■ AIM OF THE TASK:
Reproduce the following listing word for word and line for line, with nothing added or changed.

※

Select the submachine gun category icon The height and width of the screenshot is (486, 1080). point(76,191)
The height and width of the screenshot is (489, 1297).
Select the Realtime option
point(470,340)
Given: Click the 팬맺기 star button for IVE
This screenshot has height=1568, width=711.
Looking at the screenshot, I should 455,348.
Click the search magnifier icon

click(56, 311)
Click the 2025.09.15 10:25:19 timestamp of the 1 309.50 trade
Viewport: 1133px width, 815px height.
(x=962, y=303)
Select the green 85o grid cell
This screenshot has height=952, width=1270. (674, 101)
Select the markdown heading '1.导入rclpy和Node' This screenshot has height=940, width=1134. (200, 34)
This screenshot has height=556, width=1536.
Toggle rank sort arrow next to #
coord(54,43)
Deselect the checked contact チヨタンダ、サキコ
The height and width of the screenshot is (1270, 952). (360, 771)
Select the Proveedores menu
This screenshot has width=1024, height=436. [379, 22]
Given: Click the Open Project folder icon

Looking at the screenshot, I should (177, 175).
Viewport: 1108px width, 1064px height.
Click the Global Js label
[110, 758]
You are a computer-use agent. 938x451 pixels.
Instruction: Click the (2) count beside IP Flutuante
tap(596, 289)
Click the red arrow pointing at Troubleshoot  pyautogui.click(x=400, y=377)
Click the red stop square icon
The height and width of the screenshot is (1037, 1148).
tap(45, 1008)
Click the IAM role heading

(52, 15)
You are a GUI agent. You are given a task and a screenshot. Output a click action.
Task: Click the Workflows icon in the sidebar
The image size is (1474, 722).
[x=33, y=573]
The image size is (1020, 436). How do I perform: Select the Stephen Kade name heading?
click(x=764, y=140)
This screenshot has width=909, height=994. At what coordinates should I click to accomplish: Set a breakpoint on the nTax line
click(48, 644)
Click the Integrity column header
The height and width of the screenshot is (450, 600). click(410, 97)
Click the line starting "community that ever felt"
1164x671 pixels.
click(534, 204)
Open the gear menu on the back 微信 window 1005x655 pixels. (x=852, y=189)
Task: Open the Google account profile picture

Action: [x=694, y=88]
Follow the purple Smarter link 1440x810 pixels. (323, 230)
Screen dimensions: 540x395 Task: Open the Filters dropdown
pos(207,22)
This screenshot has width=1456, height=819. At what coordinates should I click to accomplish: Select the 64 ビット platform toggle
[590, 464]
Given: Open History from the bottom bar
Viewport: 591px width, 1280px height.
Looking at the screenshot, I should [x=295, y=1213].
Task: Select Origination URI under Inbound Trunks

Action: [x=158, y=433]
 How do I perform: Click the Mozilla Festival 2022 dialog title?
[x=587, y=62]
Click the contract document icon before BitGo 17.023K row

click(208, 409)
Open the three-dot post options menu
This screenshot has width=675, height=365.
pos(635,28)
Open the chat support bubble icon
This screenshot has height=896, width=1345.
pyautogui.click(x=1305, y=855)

※

■ ANSWER TO THIS EXERCISE:
Select the submachine gun category icon The height and width of the screenshot is (486, 1080). point(76,191)
The height and width of the screenshot is (489, 1297).
Select the Realtime option
point(470,340)
Given: Click the 팬맺기 star button for IVE
This screenshot has height=1568, width=711.
Looking at the screenshot, I should 455,348.
Click the search magnifier icon

click(56, 311)
Click the 2025.09.15 10:25:19 timestamp of the 1 309.50 trade
Viewport: 1133px width, 815px height.
(x=962, y=303)
Select the green 85o grid cell
This screenshot has height=952, width=1270. (674, 101)
Select the markdown heading '1.导入rclpy和Node' This screenshot has height=940, width=1134. (200, 34)
This screenshot has height=556, width=1536.
Toggle rank sort arrow next to #
coord(54,43)
Deselect the checked contact チヨタンダ、サキコ
The height and width of the screenshot is (1270, 952). (360, 771)
Select the Proveedores menu
This screenshot has width=1024, height=436. [379, 22]
Given: Click the Open Project folder icon

Looking at the screenshot, I should (177, 175).
Viewport: 1108px width, 1064px height.
Click the Global Js label
[110, 758]
You are a computer-use agent. 938x451 pixels.
Instruction: Click the (2) count beside IP Flutuante
tap(596, 289)
Click the red arrow pointing at Troubleshoot  pyautogui.click(x=400, y=377)
Click the red stop square icon
The height and width of the screenshot is (1037, 1148).
tap(45, 1008)
Click the IAM role heading

(52, 15)
You are a GUI agent. You are given a task and a screenshot. Output a click action.
Task: Click the Workflows icon in the sidebar
The image size is (1474, 722).
[x=33, y=573]
The image size is (1020, 436). How do I perform: Select the Stephen Kade name heading?
click(x=764, y=140)
This screenshot has width=909, height=994. At what coordinates should I click to accomplish: Set a breakpoint on the nTax line
click(48, 644)
Click the Integrity column header
The height and width of the screenshot is (450, 600). click(410, 97)
Click the line starting "community that ever felt"
1164x671 pixels.
click(534, 204)
Open the gear menu on the back 微信 window 1005x655 pixels. (x=852, y=189)
Task: Open the Google account profile picture

Action: [x=694, y=88]
Follow the purple Smarter link 1440x810 pixels. (323, 230)
Screen dimensions: 540x395 Task: Open the Filters dropdown
pos(207,22)
This screenshot has width=1456, height=819. At what coordinates should I click to accomplish: Select the 64 ビット platform toggle
[590, 464]
Given: Open History from the bottom bar
Viewport: 591px width, 1280px height.
Looking at the screenshot, I should [x=295, y=1213].
Task: Select Origination URI under Inbound Trunks

Action: [x=158, y=433]
 How do I perform: Click the Mozilla Festival 2022 dialog title?
[x=587, y=62]
Click the contract document icon before BitGo 17.023K row

click(208, 409)
Open the three-dot post options menu
This screenshot has width=675, height=365.
pos(635,28)
Open the chat support bubble icon
This screenshot has height=896, width=1345.
pyautogui.click(x=1305, y=855)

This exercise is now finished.